My son had an infection in his armpit last week. I took him to an urgent care late Friday, because I didn’t want the abscess untreated through the weekend. They looked at it skeptically, but decided to try to treat it with an antibiotic instead of draining it.
By Monday, however, the infection had grown substantially. I kept my 14-year-old home from school and took him to the pediatrician, who raised his eyebrows at the size and color of the lump.
“There are a couple of reasons the medication might not have worked,” he explained, “One is that it’s the wrong antibiotic for whatever has caused this infection. The other is that it’s the right medication, but there’s so much fluid around the infection that the antibiotic can’t reach the site until the fluid is drained.” We opted to go the different antibiotic route, but the concept of an infection surrounded by fluid stayed in my mind.

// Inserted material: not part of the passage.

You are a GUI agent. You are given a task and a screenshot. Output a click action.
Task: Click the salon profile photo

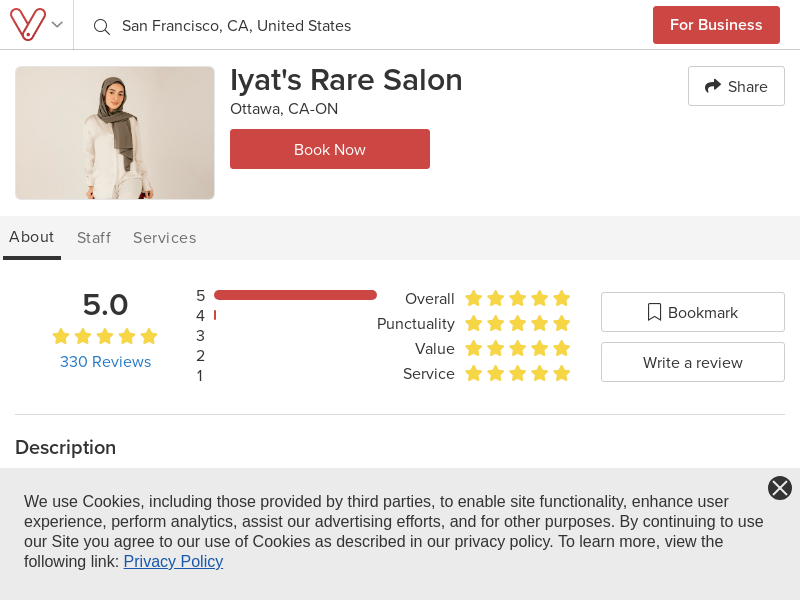114,132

Two days later an online support group in which I am active imploded. People were hurting, hurting others, and the wounds spread rapidly. A friend reached out, saying she’d cried over the mess several times, though she hates to cry.
I thought of my son’s abscess, and how sometimes healing can’t begin until the fluid surrounding an infection is drained. I thought of John 11:35, where “Jesus wept.” I thought of 1 Kings 20:5 where God says, “I have heard your prayer and seen your tears; I will heal you.”
“Crying may be exactly what you need,” I told my friend, gently, “Because tears may be the way to clear the way for God to reach your heart.”